Sunday, June 28, 2009


NEW ORLEANS: Drugs are just as good as prompt bypass surgery or angioplasty to open blocked heart arteries for diabetics with stable heart disease, according to US researchers.

The study, unveiled on Sunday, also found that quick bypass surgery in patients with more severe heart disease did not decrease their mortality but lowered their risk of later major cardiac events.

"In combining the two revascularization approaches, we found that prompt revascularization did not hold any advantage over intensive medical therapy alone with regard to total mortality," said Trevor Orchard of the University of Pittsburgh, which led the study published in Thursday's issue of the New England Journal of Medicine.

But Orchard also noted in a statement that "prompt coronary artery bypass surgery, compared to intensive medical therapy alone, had significantly better outcomes when cardiovascular events were considered in addition to death."

A major part of that benefit involved a reduction in non-fatal heart attacks, which the study noted had never been shown before with bypass surgery.

Nearly 24 million Americans suffer from diabetes, a disease linked to high blood glucose levels due to difficulties in the body's ability to produce or use insulin.

The study, which was presented at an American Diabetes Association meeting in New Orleans, involved 2,368 patients with both type 2 diabetes and stable heart disease who were randomized to receive both drugs and prompt revascularization treatment or only drugs.

Angioplasty opens blocked arteries by inserting metal stents or balloons through the arteries.

The results found no significant difference in survival, heart attack or stroke rates after five years, with an 88.3 percent survival rate for the group receiving either bypass surgery or angioplasty, compared to 87.8 percent for the drug therapy group.

No significant difference of survival was found either between patients who received insulin-providing drugs (87.9 percent survival rate) and those who received insulin-sensitizing drugs (88.2 percent).
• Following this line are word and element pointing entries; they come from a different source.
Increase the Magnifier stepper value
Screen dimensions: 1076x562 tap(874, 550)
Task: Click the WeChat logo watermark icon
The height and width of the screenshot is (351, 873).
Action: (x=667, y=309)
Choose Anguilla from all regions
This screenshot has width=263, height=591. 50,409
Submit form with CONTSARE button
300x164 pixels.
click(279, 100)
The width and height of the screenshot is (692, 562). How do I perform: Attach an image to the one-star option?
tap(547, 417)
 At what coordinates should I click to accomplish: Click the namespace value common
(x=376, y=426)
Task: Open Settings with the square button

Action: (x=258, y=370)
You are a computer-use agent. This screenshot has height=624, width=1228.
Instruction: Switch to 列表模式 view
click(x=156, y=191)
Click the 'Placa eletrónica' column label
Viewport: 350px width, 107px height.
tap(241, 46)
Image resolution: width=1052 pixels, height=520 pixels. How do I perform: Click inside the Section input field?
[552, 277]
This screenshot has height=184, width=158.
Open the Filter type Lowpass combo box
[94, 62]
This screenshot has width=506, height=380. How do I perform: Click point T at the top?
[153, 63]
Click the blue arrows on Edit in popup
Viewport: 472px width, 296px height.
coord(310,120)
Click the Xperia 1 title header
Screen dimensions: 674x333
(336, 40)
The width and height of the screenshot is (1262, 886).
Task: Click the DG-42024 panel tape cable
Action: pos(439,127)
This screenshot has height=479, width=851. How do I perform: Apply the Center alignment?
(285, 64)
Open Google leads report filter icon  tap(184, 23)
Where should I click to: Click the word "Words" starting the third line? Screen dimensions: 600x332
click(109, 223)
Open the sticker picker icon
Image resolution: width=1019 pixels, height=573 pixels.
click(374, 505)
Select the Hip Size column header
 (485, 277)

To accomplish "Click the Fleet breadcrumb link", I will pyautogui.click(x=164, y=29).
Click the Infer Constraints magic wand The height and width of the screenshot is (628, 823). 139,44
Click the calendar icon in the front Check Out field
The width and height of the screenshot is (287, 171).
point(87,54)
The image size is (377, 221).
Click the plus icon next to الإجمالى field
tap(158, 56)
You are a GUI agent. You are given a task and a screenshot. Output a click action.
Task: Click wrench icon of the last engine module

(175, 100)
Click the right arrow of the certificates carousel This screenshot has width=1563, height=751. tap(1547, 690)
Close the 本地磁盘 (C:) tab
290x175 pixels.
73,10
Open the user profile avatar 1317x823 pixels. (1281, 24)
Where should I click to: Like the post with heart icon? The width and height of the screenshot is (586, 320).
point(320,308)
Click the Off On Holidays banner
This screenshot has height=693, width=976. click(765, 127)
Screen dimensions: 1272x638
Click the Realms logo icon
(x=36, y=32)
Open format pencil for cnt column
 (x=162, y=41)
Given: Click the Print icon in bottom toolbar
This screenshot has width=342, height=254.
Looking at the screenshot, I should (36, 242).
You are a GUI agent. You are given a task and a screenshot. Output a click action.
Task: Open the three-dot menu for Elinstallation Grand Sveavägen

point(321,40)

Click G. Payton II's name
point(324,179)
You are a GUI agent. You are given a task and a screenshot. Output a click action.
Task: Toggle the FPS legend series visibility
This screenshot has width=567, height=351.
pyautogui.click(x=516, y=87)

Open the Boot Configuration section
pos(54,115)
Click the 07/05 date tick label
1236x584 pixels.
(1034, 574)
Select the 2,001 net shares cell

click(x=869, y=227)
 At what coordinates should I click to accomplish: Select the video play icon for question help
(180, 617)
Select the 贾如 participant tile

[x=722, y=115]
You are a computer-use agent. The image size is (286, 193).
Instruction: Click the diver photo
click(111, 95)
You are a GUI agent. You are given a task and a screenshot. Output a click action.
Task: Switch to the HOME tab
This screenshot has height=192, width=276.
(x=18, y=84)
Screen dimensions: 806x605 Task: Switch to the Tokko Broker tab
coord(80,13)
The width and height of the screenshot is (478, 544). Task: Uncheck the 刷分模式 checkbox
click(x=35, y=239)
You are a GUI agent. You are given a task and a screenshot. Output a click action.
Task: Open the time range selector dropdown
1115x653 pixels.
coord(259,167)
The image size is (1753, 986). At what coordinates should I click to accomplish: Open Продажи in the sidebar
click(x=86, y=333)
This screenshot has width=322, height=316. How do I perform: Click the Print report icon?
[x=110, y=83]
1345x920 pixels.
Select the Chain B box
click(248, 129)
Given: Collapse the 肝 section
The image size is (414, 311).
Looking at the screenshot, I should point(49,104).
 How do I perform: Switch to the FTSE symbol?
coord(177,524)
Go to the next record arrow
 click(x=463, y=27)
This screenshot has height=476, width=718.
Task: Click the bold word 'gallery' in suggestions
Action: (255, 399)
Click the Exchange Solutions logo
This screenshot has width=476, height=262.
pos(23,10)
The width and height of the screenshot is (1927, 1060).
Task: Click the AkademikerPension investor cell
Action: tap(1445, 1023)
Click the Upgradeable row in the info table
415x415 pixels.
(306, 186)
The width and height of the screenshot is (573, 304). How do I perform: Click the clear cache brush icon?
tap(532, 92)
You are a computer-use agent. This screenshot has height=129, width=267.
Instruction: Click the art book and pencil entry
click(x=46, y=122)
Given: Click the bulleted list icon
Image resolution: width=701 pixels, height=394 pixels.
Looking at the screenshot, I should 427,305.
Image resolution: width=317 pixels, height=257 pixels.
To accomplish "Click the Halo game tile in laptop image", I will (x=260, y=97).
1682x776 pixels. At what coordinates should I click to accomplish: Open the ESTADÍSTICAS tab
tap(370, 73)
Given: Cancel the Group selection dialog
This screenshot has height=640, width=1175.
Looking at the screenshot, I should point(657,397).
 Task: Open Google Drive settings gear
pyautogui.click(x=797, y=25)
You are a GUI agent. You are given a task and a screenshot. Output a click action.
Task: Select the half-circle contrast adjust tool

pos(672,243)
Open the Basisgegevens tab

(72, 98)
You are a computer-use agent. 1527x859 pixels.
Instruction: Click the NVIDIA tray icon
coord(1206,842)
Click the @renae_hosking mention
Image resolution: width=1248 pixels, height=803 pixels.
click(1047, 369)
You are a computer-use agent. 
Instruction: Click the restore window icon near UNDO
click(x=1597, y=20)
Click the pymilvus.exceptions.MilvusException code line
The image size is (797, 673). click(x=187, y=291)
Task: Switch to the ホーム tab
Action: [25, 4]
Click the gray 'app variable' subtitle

However, patients with more severe heart disease who underwent bypass surgery "seemed to do particularly well on insulin-sensitizing drugs," said Robert Frye of the Mayo Clinic College of Medicine and chairman of the study.

But he cautioned that the result was "preliminary because we did not set out to answer this question with our study design."

The results of the study, which was funded in part by the drugmaker GlaxoSmithKline and conducted at 49 clinical sites in the United States and abroad "reassure us that our current major drug treatments for diabetes are equally appropriate" as revascularization, said Saul Genuth of Case Western Reserve University.

For patients with type 2 diabetes who have more sever heart disease "it may be better to do bypass surgery early than to wait and simply treat with medication," Genuth said.

But for patients with milder heart disease considering angioplasty, "it is appropriate to treat with drug therapy first," he added.